Just like anyplace else, New England has its rainy season. And, when the hurricanes begin to churn the atmosphere, the chill driving rains come up the coast of Massachusetts like clockwork. As luck would have it, our Fall Mystery trip to Plimoth Plantation, Plymouth Rock, and the Mayflower II coincided with just such a weather pattern, and we set off at 7:00 am for coastal Massachusetts in light rain and dreary conditions.
We took a nice rest stop at one of our favorite McDonalds in Middleborough, and arrived at Plimoth Plantation shortly after ten. Our group of 60 passengers was confronted with torrential rain, wind, and muddy paths as we departed the warmth of the visitor center and headed down a muddy slope to the Wampanoag home site where we encountered a settlement with a small corn field at its center; there were boat making exhibitions and several dwellings to see as well as various native crafts. It was a given that most of us would be soaked to the skin within a short period of time. And, so it was!
Plimoth Plantation is a living museum where the stories of both the Pilgrims and the native peoples who lived here are illustrated. The Wampanoag village surrounds a corn field and consists of several bark and mat-covered round houses with native interpreters who tell the story of day to day life at this time for the family of Hobbamock who lived across the brook on the south side of the Pilgrims’ fortified town. We were invited inside two of the houses where fires were burning in the hearths. We sat on sleeping platforms covered with soft furs, and the warmth and dry space inside these houses seemed luxurious in such wet conditions.

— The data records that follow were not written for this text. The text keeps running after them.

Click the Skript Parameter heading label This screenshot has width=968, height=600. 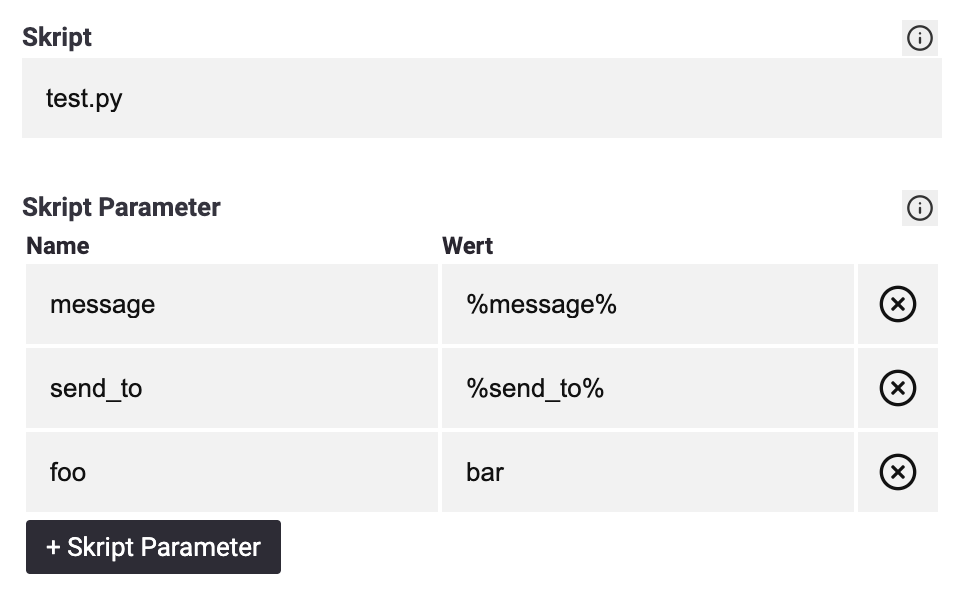(x=121, y=207)
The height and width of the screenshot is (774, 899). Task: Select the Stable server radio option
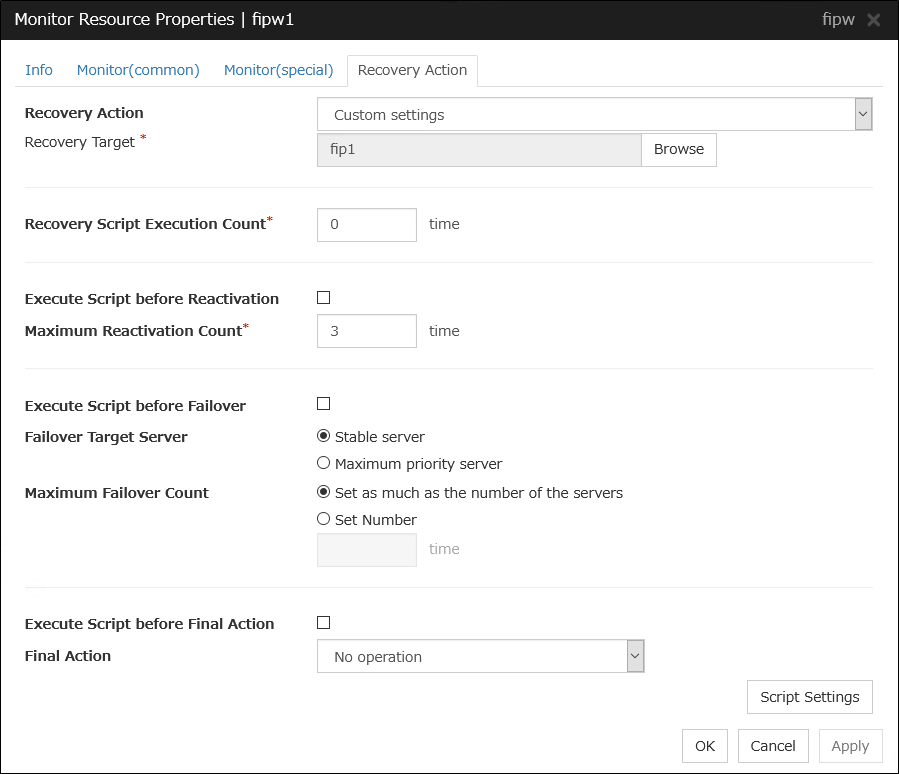click(x=323, y=436)
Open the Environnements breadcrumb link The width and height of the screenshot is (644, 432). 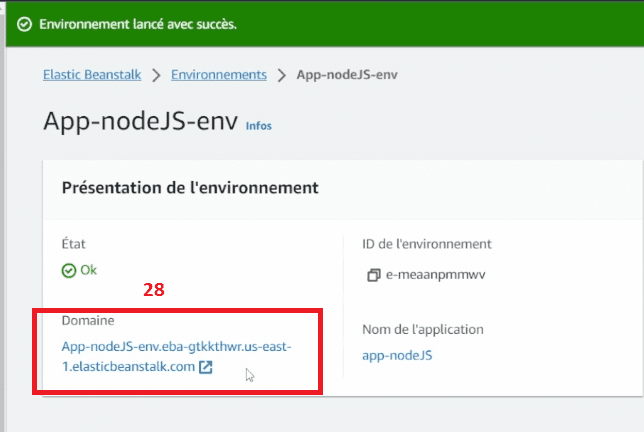[x=219, y=75]
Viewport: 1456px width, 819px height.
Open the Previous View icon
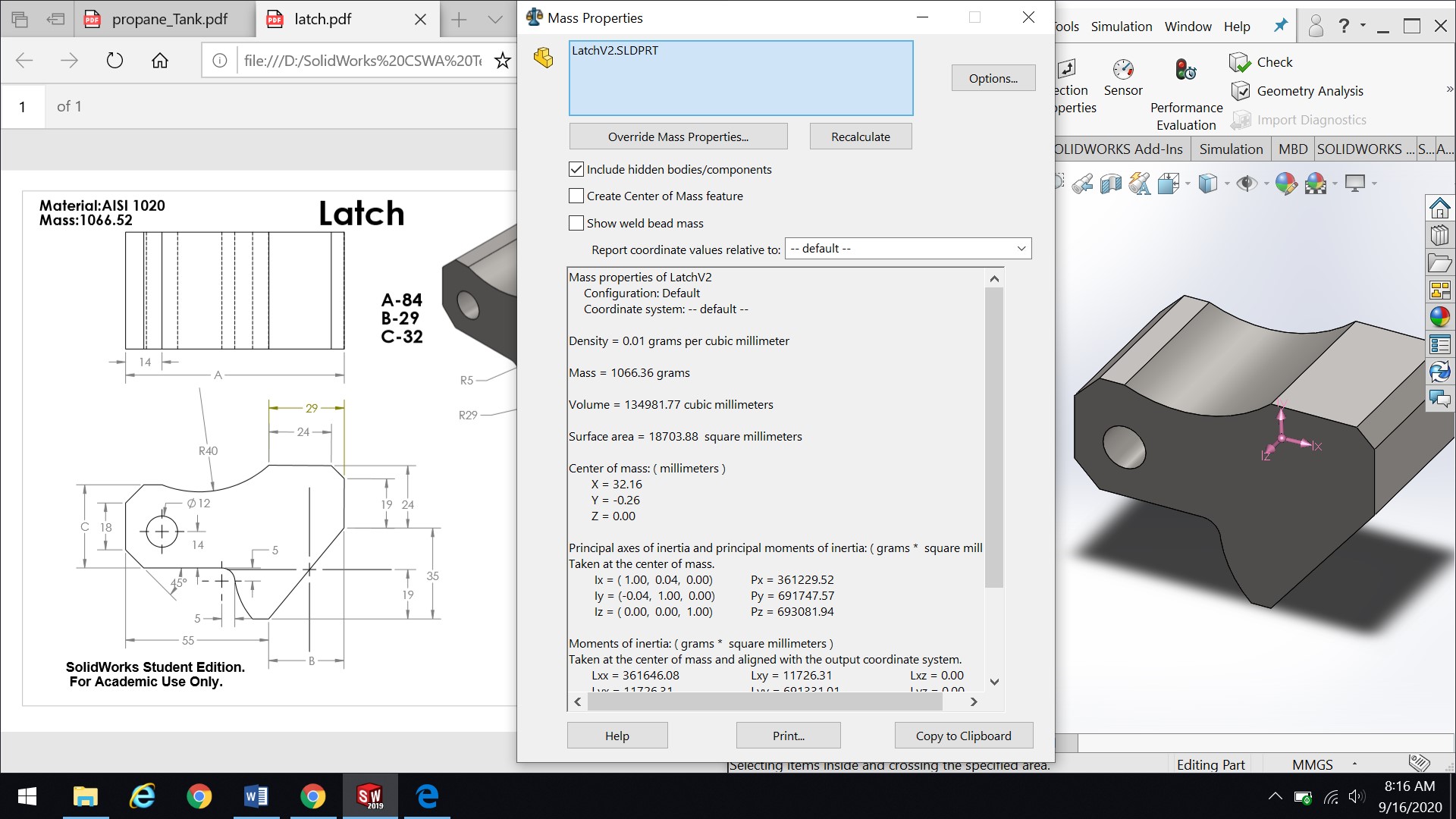pyautogui.click(x=1082, y=184)
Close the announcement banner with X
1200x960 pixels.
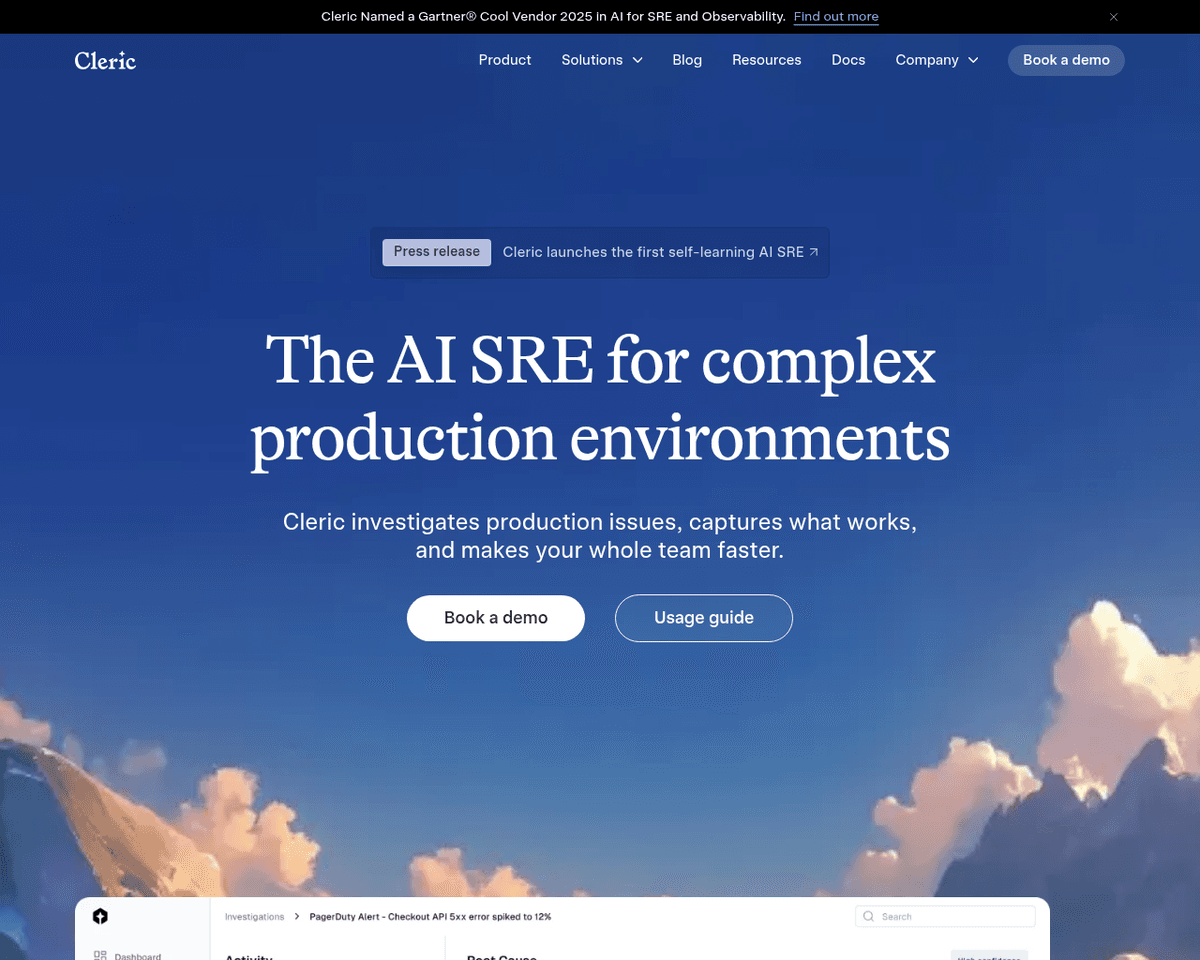1114,17

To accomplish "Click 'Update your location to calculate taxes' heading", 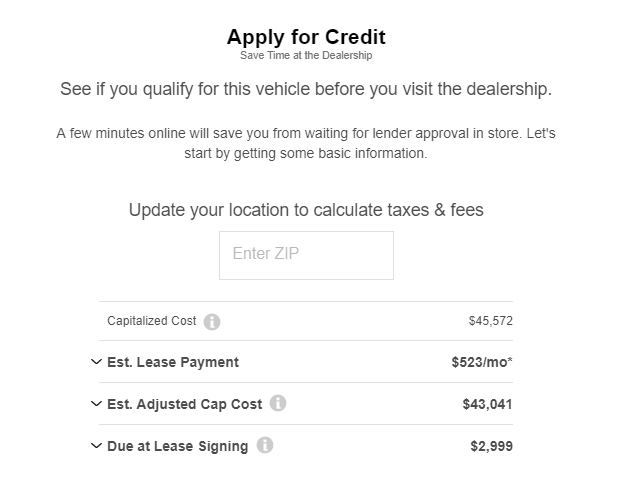I will click(306, 210).
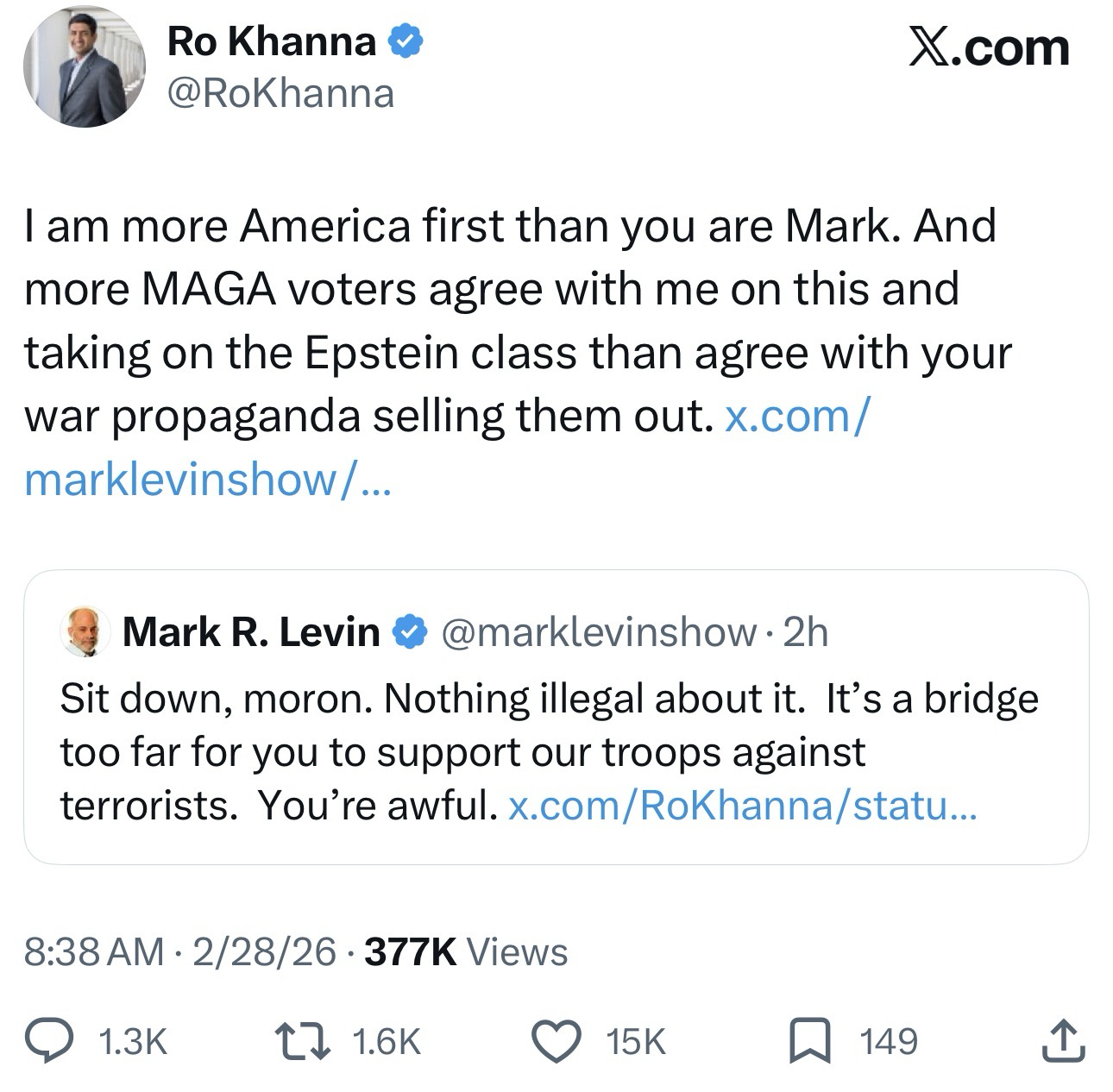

Next we walked up a sloped walkway to the fortified town. Those who had difficulty walking were ferried from place to place in a covered golf cart, the only modern intrusion on the scene. At this point the rain seemed to intensify, so we moved quickly from house to house to learn about life in this 1620’s town. I asked about indoor tasks when weather was as inclement as it was today. A group of three women huddled around the warmth of a fire in the hearth told me that the animals still needed to be tended; the wood and water had to be brought in; and the bread still needed to be baked. They would be making the main meal of the day within the next hour or so. At another house, a widow invited me to sit in her best chair by the fire. She thought I looked weary. Weary and wet were the watchwords of the day.
At noon we assembled at the Peabody Picnic Pavilion for a sit-down turkey dinner. The facility is used for weddings and banquets and is thankfully heated with round tables for eight and bathroom facilities. Dinner was quite good with the sliced turkey wrapped around the stuffing (which kept it moist); the menu follows.
After our meal, we headed for downtown modern Plymouth where we had a look at Plymouth Rock and boarded the Mayflower II. Once onboard, we were allowed to explore three decks of the ship. There were 102 passengers on the original Mayflower plus ship’s master, crew, and farm animals. 66 days at sea under such cramped conditions is astounding – not much like today’s Norwegian cruise, eh?
We were cold and wet, so we didn’t spend too much time on the ship, and once back in the motor coach, we had a short meeting to decide how to proceed. Would we tramp around town for some shopping, or head home with a soothing rest stop for coffee and hot chocolate. One brave soul wanted shopping and the other 59 voted to head home. I think we'll have to make it all up to our lone shopper on another trip. It was a weary and wet day, but I told everybody that this is the kind of day we will long remember. Ten years from now, we’ll joke and laugh about how cold and wet we were on our Plimoth Plantation Mystery Trip!